> **What you need to do**: What is needed is a single figure: how many lines of the records below contain the word "give".

================================

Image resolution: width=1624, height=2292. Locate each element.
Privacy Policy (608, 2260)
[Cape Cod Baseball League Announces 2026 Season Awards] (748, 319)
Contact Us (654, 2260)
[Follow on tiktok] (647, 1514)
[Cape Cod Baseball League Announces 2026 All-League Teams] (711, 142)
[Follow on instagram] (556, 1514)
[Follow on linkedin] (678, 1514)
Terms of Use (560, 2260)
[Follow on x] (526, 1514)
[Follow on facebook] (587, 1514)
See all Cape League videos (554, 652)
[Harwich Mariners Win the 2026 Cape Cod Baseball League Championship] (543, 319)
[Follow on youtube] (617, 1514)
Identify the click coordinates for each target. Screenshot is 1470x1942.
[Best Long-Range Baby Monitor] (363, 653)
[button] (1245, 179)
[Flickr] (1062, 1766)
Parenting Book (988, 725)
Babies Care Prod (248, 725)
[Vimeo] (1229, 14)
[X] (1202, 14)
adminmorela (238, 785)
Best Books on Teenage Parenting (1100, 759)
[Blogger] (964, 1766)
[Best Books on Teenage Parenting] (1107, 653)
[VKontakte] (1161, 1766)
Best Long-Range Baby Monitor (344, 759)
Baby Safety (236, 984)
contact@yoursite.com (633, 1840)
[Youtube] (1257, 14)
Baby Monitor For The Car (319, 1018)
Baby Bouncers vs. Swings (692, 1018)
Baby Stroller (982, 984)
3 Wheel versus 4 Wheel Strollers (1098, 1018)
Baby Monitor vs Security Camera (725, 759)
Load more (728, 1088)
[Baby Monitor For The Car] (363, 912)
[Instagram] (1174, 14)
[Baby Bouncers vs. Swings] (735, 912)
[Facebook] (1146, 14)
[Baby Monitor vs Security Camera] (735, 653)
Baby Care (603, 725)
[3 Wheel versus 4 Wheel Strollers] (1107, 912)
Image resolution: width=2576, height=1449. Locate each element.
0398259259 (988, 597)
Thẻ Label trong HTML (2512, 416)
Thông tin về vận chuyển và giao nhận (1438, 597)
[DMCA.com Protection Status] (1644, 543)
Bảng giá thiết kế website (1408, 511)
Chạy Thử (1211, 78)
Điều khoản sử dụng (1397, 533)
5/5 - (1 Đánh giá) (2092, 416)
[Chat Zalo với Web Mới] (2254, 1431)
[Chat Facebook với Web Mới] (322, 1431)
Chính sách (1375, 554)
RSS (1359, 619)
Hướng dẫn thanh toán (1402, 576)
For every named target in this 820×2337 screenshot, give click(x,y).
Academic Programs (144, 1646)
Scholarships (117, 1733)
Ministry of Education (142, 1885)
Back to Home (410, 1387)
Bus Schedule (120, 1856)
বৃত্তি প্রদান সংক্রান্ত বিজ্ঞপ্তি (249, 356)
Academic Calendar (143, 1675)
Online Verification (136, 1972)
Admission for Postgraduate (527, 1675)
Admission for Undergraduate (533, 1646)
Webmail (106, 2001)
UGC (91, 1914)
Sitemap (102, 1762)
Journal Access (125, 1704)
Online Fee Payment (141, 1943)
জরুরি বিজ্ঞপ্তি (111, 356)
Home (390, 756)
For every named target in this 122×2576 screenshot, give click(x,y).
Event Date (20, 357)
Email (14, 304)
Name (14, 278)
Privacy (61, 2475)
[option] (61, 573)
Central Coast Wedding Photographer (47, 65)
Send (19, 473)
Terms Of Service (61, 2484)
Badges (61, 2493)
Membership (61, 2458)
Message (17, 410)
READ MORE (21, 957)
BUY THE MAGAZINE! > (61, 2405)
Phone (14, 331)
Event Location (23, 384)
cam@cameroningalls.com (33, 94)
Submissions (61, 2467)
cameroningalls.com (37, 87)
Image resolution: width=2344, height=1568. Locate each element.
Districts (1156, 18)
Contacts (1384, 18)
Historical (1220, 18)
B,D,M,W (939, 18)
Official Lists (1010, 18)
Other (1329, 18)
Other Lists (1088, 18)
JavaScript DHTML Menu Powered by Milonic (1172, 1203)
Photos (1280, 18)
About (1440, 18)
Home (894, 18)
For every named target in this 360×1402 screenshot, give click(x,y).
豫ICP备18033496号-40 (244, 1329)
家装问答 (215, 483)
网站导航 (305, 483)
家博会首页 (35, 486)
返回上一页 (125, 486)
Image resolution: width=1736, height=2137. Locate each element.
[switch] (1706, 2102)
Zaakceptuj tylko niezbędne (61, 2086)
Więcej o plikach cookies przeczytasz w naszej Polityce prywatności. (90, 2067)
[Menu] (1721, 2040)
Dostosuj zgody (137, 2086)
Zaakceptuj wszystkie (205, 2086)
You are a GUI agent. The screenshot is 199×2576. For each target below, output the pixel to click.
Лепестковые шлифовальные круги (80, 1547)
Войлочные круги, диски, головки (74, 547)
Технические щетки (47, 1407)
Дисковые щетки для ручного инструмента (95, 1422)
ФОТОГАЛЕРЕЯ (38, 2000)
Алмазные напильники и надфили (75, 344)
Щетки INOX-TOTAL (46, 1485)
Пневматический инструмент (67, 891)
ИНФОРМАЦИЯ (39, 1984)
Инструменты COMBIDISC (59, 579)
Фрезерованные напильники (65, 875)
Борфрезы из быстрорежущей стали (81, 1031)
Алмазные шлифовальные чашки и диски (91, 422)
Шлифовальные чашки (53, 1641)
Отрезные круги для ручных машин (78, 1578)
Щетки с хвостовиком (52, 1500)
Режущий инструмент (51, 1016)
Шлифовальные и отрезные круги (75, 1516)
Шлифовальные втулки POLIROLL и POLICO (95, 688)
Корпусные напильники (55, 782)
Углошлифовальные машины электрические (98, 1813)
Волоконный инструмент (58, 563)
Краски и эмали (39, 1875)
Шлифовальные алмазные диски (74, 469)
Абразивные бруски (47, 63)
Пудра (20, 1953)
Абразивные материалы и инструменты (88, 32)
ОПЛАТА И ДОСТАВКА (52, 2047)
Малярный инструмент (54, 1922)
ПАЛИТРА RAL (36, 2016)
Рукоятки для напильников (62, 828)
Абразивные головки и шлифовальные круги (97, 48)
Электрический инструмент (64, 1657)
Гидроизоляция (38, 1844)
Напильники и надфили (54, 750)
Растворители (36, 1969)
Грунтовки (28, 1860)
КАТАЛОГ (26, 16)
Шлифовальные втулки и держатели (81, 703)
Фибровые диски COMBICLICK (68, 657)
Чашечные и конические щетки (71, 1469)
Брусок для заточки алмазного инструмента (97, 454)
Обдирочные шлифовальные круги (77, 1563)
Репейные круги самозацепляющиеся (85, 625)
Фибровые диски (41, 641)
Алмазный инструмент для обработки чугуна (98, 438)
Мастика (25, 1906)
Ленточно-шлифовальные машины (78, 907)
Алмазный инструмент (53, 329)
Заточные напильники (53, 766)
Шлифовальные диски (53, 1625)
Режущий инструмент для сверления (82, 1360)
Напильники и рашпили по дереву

================================

> **Problem solution**: 3